- [Exercise brief]:
In the listing below, find each line that holds the string "agent" and copy it.
+===+
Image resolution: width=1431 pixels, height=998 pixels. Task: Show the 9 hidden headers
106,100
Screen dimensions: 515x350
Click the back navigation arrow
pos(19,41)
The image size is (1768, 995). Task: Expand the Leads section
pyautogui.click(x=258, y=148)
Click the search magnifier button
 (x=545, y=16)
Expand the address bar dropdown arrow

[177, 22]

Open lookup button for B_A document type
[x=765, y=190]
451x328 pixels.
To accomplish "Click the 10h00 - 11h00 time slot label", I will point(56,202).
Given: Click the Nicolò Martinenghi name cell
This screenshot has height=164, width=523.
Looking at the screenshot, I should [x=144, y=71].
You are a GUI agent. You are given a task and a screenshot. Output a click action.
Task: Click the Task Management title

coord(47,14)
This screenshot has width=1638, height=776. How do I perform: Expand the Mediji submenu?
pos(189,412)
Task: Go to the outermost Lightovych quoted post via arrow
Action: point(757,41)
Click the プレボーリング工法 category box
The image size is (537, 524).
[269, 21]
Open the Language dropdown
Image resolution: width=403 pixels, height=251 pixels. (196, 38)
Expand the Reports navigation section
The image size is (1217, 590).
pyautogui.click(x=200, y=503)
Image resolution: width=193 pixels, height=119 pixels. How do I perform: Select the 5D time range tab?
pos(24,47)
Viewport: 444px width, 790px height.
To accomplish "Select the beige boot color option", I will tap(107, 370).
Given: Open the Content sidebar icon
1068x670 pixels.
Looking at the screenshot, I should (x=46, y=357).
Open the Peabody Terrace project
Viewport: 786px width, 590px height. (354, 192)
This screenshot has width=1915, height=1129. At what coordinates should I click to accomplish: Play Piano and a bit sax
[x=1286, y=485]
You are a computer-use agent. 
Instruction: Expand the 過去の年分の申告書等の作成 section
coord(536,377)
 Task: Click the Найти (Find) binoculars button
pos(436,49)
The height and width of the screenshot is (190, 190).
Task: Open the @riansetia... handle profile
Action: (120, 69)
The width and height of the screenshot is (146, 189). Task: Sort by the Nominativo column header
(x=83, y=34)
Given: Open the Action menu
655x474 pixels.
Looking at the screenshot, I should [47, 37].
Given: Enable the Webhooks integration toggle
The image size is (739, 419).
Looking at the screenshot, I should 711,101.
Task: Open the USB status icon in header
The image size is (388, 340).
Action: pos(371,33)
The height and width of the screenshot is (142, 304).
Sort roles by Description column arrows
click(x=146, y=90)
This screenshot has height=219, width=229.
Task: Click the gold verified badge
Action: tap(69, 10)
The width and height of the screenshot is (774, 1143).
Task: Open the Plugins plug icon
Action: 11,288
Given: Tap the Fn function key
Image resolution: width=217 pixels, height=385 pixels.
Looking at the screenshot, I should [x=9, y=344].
+===+
- [Result]:
You are a GUI agent. You are given a task and a screenshot. Output a click action.
You are a computer-use agent. 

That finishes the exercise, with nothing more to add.